These threads are always the same: lots of comments about protein folding, how amazing DeepMind is, how AlphaFold is a success story, how it has flipped an entire field on it's head, etc. The language from Google is so deceptive about what they've actually done, I think it's actually intentionally disingenuous.
At the end of the day, AlphaFold is amazing homology modeling. I love it, I think it's an awesome application of machine learning, and I use it frequently. But it's doing the same thing we've been doing for 2 decades: pattern matching sequences of proteins with unknown structure to sequences of proteins with known structure, and about 2x as well as we used to be able to.

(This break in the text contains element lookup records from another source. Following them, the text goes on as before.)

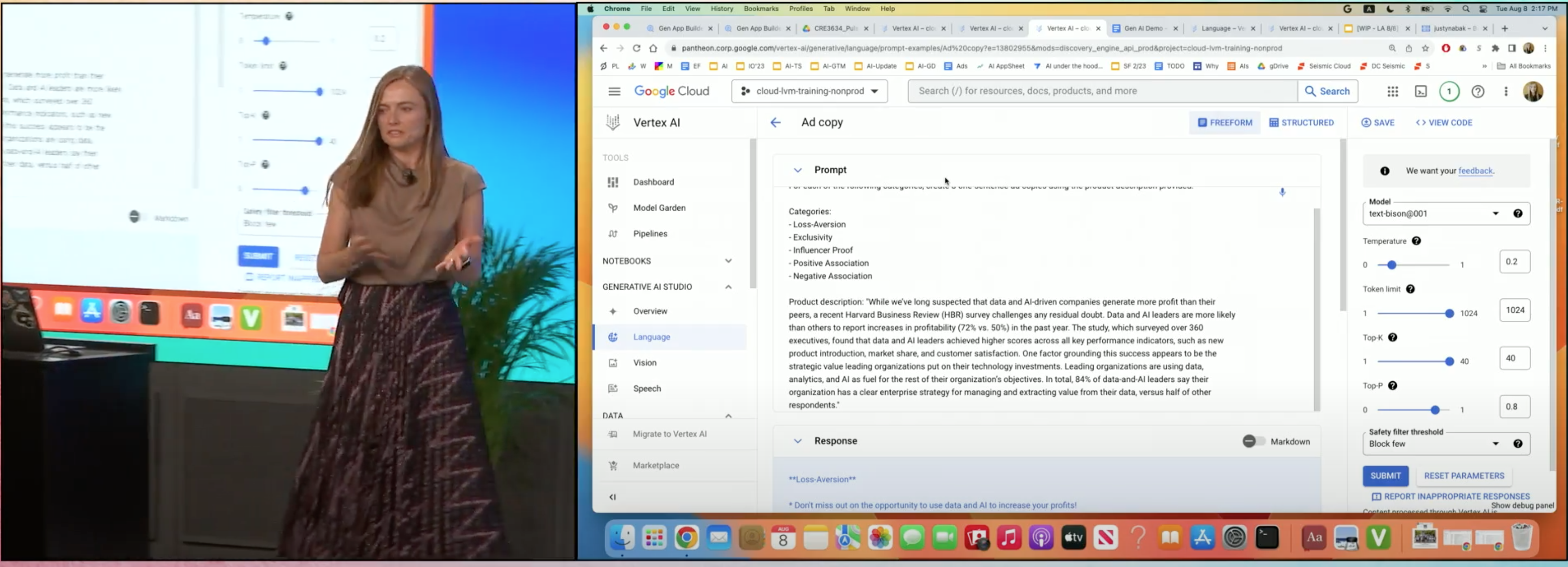Click the Pipelines sidebar icon
Screen dimensions: 1568x567
(x=613, y=234)
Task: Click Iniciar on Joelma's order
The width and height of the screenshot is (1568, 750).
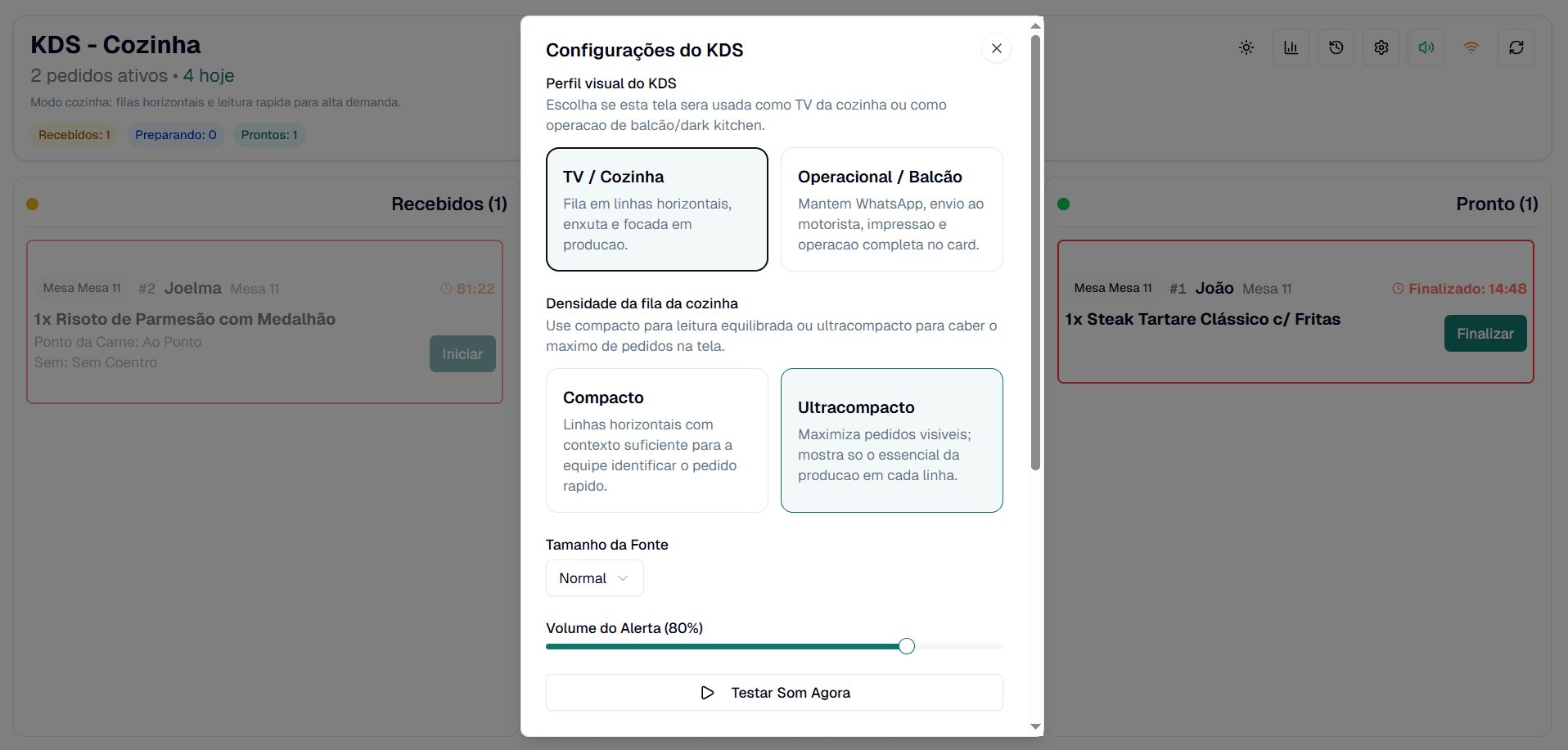Action: click(462, 354)
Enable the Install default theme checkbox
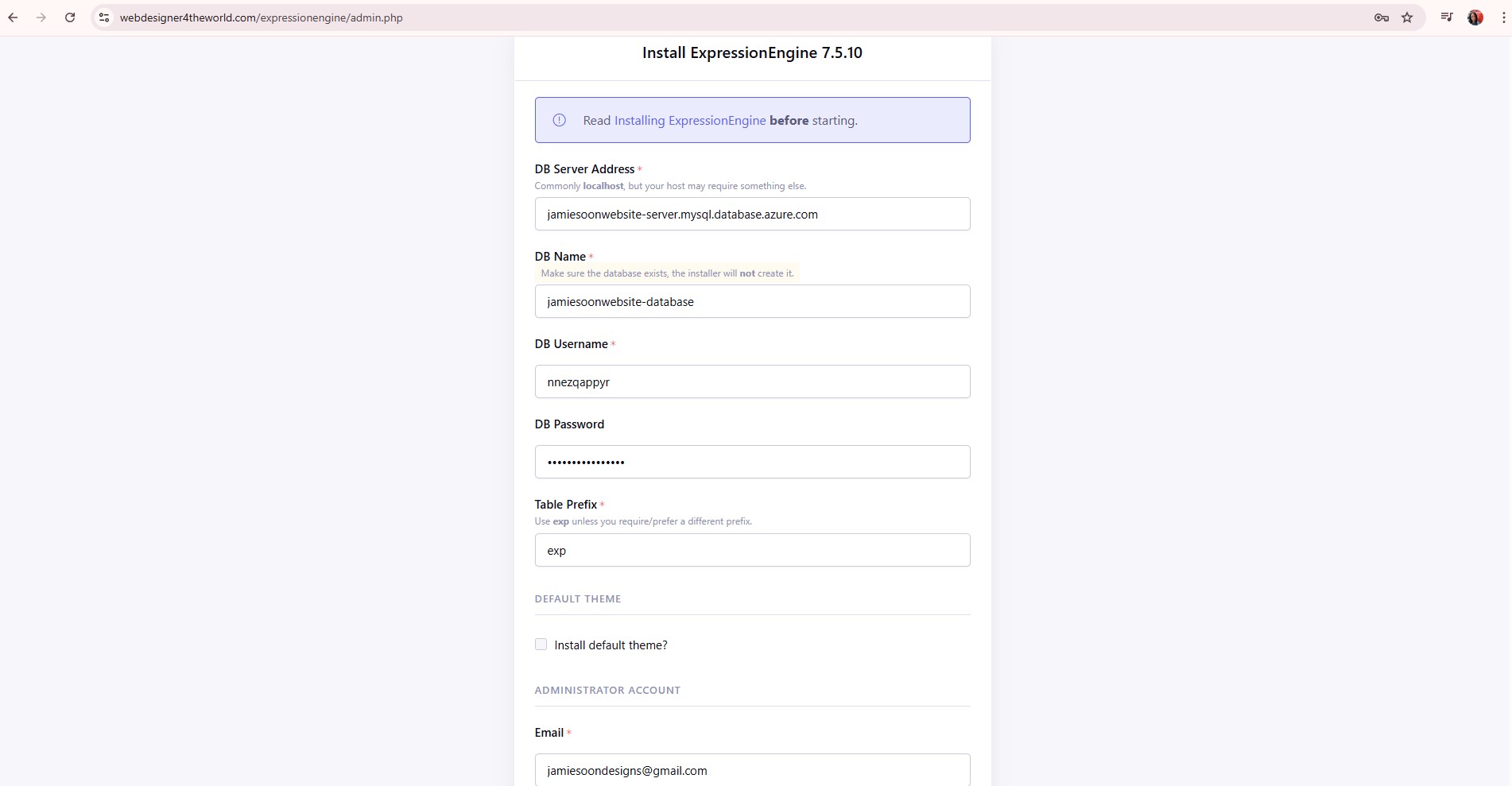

That's extremely useful, but it's not knowledge of protein folding. It can't predict a fold de novo, it can't predict folds that haven't been seen (EDIT: this is maybe not strictly true, depending on how you slice it), it fails in a number of edge cases (remember, in biology, edge cases are everything) and again, I can't stress this enough, we have no new information on how proteins fold. We know all the information (most of at least) for a proteins final fold is in the sequence. But we don't know much about the in-between.
I like AlphaFold, it's convenient and I use it (although for anything serious or anything interacting with anything else, I still need a real structure), but I feel as though it has been intentionally and deceptively oversold. There are 3-4 other deep learning projects I think have had a much greater impact on my field.
EDIT: See below: https://news.ycombinator.com/item?id=32265662 for information on predicting new folds.
This is not the first (or even tenth) time I’m seeing an academic trying to undermine genuine progress almost to the level of gaslighting. Comparing alphafold to conventional homology modeling is disingenuous at its most charitable interpretation.
Not sure what else to say. Structural biology has always been the weirdest field I’ve seen, the way students are abused (crystallize and publish in nature or go bust), and how every nature issue will have three structure papers as if that cures cancer every day. I suppose it warps one’s perception of outsiders after being in such a bubble?
signed, someone with a PhD in biomedical engineering, did a ton of bio work.
It's really not - have you played around with AF at all? Made mutations to protein structures and asked it to model them? Go look up the crystal structures for important proteins like FOXA1 [1], AR [2], EWSR1 [3], etc (i.e. pretty much any protein target we really care about and haven't previously solved) and tell me with a straight face that AF has "solved" protein folding - it's just a fancy language model that's pattern matching to things it's already seen solved before.
signed, someone with a PhD in biochemistry.